Described biphase bridge arm side converter output voltage reconstruct：

Step 1.1 sampling DC voltage v_DC；

Step 1.2 is by DC voltage v_DCAnd the dutycycle reconstruct of changer three-phase bridge arm switch device obtains biphase bridge arm Side converter output voltage (v_c,α, v_c,β)。

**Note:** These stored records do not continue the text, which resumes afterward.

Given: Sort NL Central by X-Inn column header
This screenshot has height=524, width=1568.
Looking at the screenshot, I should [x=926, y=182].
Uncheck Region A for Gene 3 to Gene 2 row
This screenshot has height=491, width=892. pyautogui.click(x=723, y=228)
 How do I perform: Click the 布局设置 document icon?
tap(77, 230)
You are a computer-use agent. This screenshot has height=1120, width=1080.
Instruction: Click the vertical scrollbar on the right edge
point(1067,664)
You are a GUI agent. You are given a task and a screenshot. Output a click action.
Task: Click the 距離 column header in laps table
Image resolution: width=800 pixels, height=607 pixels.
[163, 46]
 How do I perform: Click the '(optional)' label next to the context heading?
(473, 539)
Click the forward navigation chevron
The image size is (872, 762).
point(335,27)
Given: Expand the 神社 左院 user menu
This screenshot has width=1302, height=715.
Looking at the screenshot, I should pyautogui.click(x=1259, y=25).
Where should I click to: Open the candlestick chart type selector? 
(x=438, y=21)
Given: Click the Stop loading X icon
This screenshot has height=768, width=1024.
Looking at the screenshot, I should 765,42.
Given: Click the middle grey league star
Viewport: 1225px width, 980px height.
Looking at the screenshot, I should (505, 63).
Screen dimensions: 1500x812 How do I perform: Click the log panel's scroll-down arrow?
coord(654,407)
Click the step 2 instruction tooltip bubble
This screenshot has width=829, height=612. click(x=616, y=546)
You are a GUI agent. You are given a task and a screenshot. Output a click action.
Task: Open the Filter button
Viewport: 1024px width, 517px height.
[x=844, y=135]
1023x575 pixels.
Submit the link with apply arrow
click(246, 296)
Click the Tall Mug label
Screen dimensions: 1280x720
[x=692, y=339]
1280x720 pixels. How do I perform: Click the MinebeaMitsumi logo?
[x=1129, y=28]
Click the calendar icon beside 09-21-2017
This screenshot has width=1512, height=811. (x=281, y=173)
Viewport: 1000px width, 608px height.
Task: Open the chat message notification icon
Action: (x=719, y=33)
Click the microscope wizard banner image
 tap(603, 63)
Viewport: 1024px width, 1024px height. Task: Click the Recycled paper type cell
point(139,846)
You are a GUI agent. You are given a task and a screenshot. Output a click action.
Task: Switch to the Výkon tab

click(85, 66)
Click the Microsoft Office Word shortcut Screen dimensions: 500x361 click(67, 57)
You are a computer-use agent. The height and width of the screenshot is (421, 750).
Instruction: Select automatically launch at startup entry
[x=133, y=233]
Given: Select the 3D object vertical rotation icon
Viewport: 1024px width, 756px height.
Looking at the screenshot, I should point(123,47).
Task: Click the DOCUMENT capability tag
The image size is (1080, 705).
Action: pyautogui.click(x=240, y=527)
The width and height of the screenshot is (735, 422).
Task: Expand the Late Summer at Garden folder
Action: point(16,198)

Described changer and the compensation of electrical network resistive voltage：

Step 2.1 oversampled converter output current (i_c,α, i_c,β)；

The biphase bridge arm side converter output voltage (v that step 2.2 is obtained according to step one_c,α, v_c,β) transformed device and Electrical network resistive voltage compensating unit, deducts changer output current (i_c,α, i_c,β) and the total resistance R of changer and electrical network_z's Product, obtains and removes the corresponding voltage (v of Virtual shipyard after changer and electrical network resistance drop_α, v_β)；

Described harmonic wave decoupling：

Step 3.1 harmonic wave Decoupling network unit HDN is that multiple orthogonal signalling of the different frequency filterings of collaborative work occur The cross feedback network of the Second Order Generalized Integrator DSOGI-QSG compositions of device；In harmonic wave Decoupling network unit HDN, for i-th The Second Order Generalized Integrator DSOGI-QSG-i of subharmonic this all the way for, by the Virtual shipyard obtained in step 2 corresponding electricity Pressure (v_α, v_β), deduct the output v ' of other voltage harmonic Second Order Generalized Integrator DSOGI-QSG branch road_m,α,v′_m,β(wherein m ≠ i) obtain control source amount v of DSOGI-QSG-i_i；The acquisition of other branch voltage input quantities and i ＆ lt harmonic wave second order broad sense Integrator DSOGI-QSG-i branch roads are just the same；

The product of the output ω ' and overtone order i of step 3.2 frequency locking ring element obtains i ＆ lt harmonic wave DSOGI-QSG-i Branch road frequency input quantity i ω '；v_α, v_βIn the case of i ω ' input HDN, obtain many after harmonic wave Decoupling network unit HDN Subharmonic Virtual shipyard value χ_{1, α}、χ_1,β,-qχ_1,α、-qχ_1,β...χ_{N, α}、χ_{N, β},-qχ_{N, α}、-qχ_n,β, wherein q=e^-jπ/2；

Step 3.3 is by the changer output current (i obtained in step 2_c,α, i_c,β), similarly by step 3.1 and step Second Order Generalized Integrator DSOGI- of rapid 3.2 method by multiple orthogonal signal generators of collaborative work difference frequency filtering The cross feedback network of QSG compositions, obtains changer net side multiple harmonic electric current i_1,α、i_1,β,qi_1,α、qi_1,β...i_n,α、i_n,β, qi_n,α、qi_n,β, wherein q=e^-jπ/2。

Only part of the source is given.